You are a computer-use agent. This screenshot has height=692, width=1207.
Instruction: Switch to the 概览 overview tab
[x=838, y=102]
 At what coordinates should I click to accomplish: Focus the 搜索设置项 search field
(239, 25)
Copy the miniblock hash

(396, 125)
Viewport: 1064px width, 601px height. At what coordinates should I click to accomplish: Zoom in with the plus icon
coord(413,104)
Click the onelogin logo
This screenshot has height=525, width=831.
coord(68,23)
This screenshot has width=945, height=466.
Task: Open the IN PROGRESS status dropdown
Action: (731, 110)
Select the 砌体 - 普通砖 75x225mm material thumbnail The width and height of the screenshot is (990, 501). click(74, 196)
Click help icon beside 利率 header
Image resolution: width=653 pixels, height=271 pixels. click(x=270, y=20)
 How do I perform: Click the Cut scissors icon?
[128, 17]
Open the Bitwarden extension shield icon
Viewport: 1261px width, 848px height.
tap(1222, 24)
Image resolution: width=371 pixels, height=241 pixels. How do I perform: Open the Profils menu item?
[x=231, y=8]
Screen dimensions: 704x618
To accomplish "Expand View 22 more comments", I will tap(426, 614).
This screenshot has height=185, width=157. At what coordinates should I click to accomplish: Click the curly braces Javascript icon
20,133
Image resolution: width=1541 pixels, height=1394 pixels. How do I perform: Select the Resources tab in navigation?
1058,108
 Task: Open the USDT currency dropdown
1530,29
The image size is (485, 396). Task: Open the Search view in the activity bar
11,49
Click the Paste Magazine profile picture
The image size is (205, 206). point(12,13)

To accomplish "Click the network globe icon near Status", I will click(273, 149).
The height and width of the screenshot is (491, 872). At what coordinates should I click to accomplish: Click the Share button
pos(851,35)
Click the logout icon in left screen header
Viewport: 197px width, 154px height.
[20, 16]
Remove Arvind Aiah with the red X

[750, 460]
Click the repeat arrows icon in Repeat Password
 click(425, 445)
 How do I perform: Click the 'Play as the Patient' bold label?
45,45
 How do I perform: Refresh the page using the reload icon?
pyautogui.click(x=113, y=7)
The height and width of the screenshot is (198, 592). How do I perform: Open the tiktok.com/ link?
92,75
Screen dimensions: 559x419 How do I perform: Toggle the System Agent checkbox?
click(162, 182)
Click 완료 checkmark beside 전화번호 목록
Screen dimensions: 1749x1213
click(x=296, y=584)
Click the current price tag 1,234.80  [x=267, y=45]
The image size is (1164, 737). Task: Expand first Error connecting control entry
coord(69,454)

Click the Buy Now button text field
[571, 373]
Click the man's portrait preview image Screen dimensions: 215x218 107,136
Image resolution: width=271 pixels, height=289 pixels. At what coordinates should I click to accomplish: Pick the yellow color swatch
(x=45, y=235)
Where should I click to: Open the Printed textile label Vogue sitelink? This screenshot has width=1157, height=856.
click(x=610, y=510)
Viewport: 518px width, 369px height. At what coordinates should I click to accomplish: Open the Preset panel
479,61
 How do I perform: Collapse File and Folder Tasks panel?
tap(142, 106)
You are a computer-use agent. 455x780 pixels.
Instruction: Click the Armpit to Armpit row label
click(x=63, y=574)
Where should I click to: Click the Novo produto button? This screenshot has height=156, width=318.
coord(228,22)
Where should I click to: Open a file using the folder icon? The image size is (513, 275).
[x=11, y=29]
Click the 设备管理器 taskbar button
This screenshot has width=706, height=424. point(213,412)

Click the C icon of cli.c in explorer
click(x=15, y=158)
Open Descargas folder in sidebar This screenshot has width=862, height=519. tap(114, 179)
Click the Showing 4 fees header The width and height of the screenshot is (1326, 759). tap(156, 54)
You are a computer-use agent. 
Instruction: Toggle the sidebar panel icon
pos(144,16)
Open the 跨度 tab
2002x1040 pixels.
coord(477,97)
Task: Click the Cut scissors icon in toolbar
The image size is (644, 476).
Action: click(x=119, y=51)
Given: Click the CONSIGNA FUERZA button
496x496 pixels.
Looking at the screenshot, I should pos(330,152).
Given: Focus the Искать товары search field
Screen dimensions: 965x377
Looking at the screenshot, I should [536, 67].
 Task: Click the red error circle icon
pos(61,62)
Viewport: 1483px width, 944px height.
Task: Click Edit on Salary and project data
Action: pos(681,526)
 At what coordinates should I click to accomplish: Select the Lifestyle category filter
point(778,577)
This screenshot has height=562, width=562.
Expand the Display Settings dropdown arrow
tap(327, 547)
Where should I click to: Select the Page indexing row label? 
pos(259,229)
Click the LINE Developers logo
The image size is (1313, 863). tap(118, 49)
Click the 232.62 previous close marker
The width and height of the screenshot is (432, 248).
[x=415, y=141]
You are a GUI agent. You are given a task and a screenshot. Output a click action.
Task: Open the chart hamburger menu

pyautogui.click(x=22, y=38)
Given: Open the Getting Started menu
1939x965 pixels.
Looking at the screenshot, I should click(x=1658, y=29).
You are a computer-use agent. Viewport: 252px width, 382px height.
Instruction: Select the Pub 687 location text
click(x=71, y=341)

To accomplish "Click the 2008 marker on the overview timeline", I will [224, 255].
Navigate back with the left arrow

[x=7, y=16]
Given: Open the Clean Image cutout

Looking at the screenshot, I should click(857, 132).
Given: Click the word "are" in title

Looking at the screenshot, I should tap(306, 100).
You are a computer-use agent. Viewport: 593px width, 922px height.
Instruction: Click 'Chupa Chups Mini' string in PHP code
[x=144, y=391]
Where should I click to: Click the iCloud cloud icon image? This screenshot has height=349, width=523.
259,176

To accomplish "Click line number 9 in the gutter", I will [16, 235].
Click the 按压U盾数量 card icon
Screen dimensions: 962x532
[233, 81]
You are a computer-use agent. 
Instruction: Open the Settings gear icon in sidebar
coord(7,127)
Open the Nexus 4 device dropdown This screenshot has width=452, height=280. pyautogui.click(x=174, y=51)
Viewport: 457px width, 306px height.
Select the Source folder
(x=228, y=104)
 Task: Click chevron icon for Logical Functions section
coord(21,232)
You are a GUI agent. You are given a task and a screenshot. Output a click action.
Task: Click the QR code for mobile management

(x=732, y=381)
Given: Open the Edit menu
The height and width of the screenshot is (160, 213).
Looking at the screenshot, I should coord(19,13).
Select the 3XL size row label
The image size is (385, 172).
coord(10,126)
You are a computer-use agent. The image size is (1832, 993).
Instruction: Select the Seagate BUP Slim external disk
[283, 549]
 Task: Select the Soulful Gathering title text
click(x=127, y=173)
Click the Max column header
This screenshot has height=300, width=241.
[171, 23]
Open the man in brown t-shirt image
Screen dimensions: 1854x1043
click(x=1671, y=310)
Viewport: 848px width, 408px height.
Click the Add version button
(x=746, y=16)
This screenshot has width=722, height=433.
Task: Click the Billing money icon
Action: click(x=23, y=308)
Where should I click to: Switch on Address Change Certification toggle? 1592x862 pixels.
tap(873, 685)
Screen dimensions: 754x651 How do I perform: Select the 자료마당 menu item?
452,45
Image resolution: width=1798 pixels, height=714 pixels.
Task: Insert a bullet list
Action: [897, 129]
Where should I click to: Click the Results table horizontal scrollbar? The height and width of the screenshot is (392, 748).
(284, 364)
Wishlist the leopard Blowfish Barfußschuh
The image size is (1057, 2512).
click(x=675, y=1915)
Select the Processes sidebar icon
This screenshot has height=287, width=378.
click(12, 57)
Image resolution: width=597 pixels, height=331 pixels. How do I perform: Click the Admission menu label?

• • • •

TASK PROMPT:
Reproduce the data above with "onelogin logo" swapped for "OneLogin logo" and every other part left as it is.

PROBLEM SOLUTION:
You are a computer-use agent. This screenshot has height=692, width=1207.
Instruction: Switch to the 概览 overview tab
[x=838, y=102]
 At what coordinates should I click to accomplish: Focus the 搜索设置项 search field
(239, 25)
Copy the miniblock hash

(396, 125)
Viewport: 1064px width, 601px height. At what coordinates should I click to accomplish: Zoom in with the plus icon
coord(413,104)
Click the OneLogin logo
This screenshot has height=525, width=831.
coord(68,23)
This screenshot has width=945, height=466.
Task: Open the IN PROGRESS status dropdown
Action: (731, 110)
Select the 砌体 - 普通砖 75x225mm material thumbnail The width and height of the screenshot is (990, 501). click(74, 196)
Click help icon beside 利率 header
Image resolution: width=653 pixels, height=271 pixels. click(x=270, y=20)
 How do I perform: Click the Cut scissors icon?
[128, 17]
Open the Bitwarden extension shield icon
Viewport: 1261px width, 848px height.
tap(1222, 24)
Image resolution: width=371 pixels, height=241 pixels. How do I perform: Open the Profils menu item?
[x=231, y=8]
Screen dimensions: 704x618
To accomplish "Expand View 22 more comments", I will tap(426, 614).
This screenshot has height=185, width=157. At what coordinates should I click to accomplish: Click the curly braces Javascript icon
20,133
Image resolution: width=1541 pixels, height=1394 pixels. How do I perform: Select the Resources tab in navigation?
1058,108
 Task: Open the USDT currency dropdown
1530,29
The image size is (485, 396). Task: Open the Search view in the activity bar
11,49
Click the Paste Magazine profile picture
The image size is (205, 206). point(12,13)

To accomplish "Click the network globe icon near Status", I will click(273, 149).
The height and width of the screenshot is (491, 872). At what coordinates should I click to accomplish: Click the Share button
pos(851,35)
Click the logout icon in left screen header
Viewport: 197px width, 154px height.
[20, 16]
Remove Arvind Aiah with the red X

[750, 460]
Click the repeat arrows icon in Repeat Password
 click(425, 445)
 How do I perform: Click the 'Play as the Patient' bold label?
45,45
 How do I perform: Refresh the page using the reload icon?
pyautogui.click(x=113, y=7)
The height and width of the screenshot is (198, 592). How do I perform: Open the tiktok.com/ link?
92,75
Screen dimensions: 559x419 How do I perform: Toggle the System Agent checkbox?
click(162, 182)
Click 완료 checkmark beside 전화번호 목록
Screen dimensions: 1749x1213
click(x=296, y=584)
Click the current price tag 1,234.80  [x=267, y=45]
The image size is (1164, 737). Task: Expand first Error connecting control entry
coord(69,454)

Click the Buy Now button text field
[571, 373]
Click the man's portrait preview image Screen dimensions: 215x218 107,136
Image resolution: width=271 pixels, height=289 pixels. At what coordinates should I click to accomplish: Pick the yellow color swatch
(x=45, y=235)
Where should I click to: Open the Printed textile label Vogue sitelink? This screenshot has width=1157, height=856.
click(x=610, y=510)
Viewport: 518px width, 369px height. At what coordinates should I click to accomplish: Open the Preset panel
479,61
 How do I perform: Collapse File and Folder Tasks panel?
tap(142, 106)
You are a computer-use agent. 455x780 pixels.
Instruction: Click the Armpit to Armpit row label
click(x=63, y=574)
Where should I click to: Click the Novo produto button? This screenshot has height=156, width=318.
coord(228,22)
Where should I click to: Open a file using the folder icon? The image size is (513, 275).
[x=11, y=29]
Click the 设备管理器 taskbar button
This screenshot has width=706, height=424. point(213,412)

Click the C icon of cli.c in explorer
click(x=15, y=158)
Open Descargas folder in sidebar This screenshot has width=862, height=519. tap(114, 179)
Click the Showing 4 fees header The width and height of the screenshot is (1326, 759). tap(156, 54)
You are a computer-use agent. 
Instruction: Toggle the sidebar panel icon
pos(144,16)
Open the 跨度 tab
2002x1040 pixels.
coord(477,97)
Task: Click the Cut scissors icon in toolbar
The image size is (644, 476).
Action: click(x=119, y=51)
Given: Click the CONSIGNA FUERZA button
496x496 pixels.
Looking at the screenshot, I should pos(330,152).
Given: Focus the Искать товары search field
Screen dimensions: 965x377
Looking at the screenshot, I should [536, 67].
 Task: Click the red error circle icon
pos(61,62)
Viewport: 1483px width, 944px height.
Task: Click Edit on Salary and project data
Action: pos(681,526)
 At what coordinates should I click to accomplish: Select the Lifestyle category filter
point(778,577)
This screenshot has height=562, width=562.
Expand the Display Settings dropdown arrow
tap(327, 547)
Where should I click to: Select the Page indexing row label? 
pos(259,229)
Click the LINE Developers logo
The image size is (1313, 863). tap(118, 49)
Click the 232.62 previous close marker
The width and height of the screenshot is (432, 248).
[x=415, y=141]
You are a GUI agent. You are given a task and a screenshot. Output a click action.
Task: Open the chart hamburger menu

pyautogui.click(x=22, y=38)
Given: Open the Getting Started menu
1939x965 pixels.
Looking at the screenshot, I should click(x=1658, y=29).
You are a computer-use agent. Viewport: 252px width, 382px height.
Instruction: Select the Pub 687 location text
click(x=71, y=341)

To accomplish "Click the 2008 marker on the overview timeline", I will [224, 255].
Navigate back with the left arrow

[x=7, y=16]
Given: Open the Clean Image cutout

Looking at the screenshot, I should click(857, 132).
Given: Click the word "are" in title

Looking at the screenshot, I should tap(306, 100).
You are a computer-use agent. Viewport: 593px width, 922px height.
Instruction: Click 'Chupa Chups Mini' string in PHP code
[x=144, y=391]
Where should I click to: Click the iCloud cloud icon image? This screenshot has height=349, width=523.
259,176

To accomplish "Click line number 9 in the gutter", I will [16, 235].
Click the 按压U盾数量 card icon
Screen dimensions: 962x532
[233, 81]
You are a computer-use agent. 
Instruction: Open the Settings gear icon in sidebar
coord(7,127)
Open the Nexus 4 device dropdown This screenshot has width=452, height=280. pyautogui.click(x=174, y=51)
Viewport: 457px width, 306px height.
Select the Source folder
(x=228, y=104)
 Task: Click chevron icon for Logical Functions section
coord(21,232)
You are a GUI agent. You are given a task and a screenshot. Output a click action.
Task: Click the QR code for mobile management

(x=732, y=381)
Given: Open the Edit menu
The height and width of the screenshot is (160, 213).
Looking at the screenshot, I should coord(19,13).
Select the 3XL size row label
The image size is (385, 172).
coord(10,126)
You are a computer-use agent. The image size is (1832, 993).
Instruction: Select the Seagate BUP Slim external disk
[283, 549]
 Task: Select the Soulful Gathering title text
click(x=127, y=173)
Click the Max column header
This screenshot has height=300, width=241.
[171, 23]
Open the man in brown t-shirt image
Screen dimensions: 1854x1043
click(x=1671, y=310)
Viewport: 848px width, 408px height.
Click the Add version button
(x=746, y=16)
This screenshot has width=722, height=433.
Task: Click the Billing money icon
Action: click(x=23, y=308)
Where should I click to: Switch on Address Change Certification toggle? 1592x862 pixels.
tap(873, 685)
Screen dimensions: 754x651 How do I perform: Select the 자료마당 menu item?
452,45
Image resolution: width=1798 pixels, height=714 pixels.
Task: Insert a bullet list
Action: [897, 129]
Where should I click to: Click the Results table horizontal scrollbar? The height and width of the screenshot is (392, 748).
(284, 364)
Wishlist the leopard Blowfish Barfußschuh
The image size is (1057, 2512).
click(x=675, y=1915)
Select the Processes sidebar icon
This screenshot has height=287, width=378.
click(12, 57)
Image resolution: width=597 pixels, height=331 pixels. How do I perform: Click the Admission menu label?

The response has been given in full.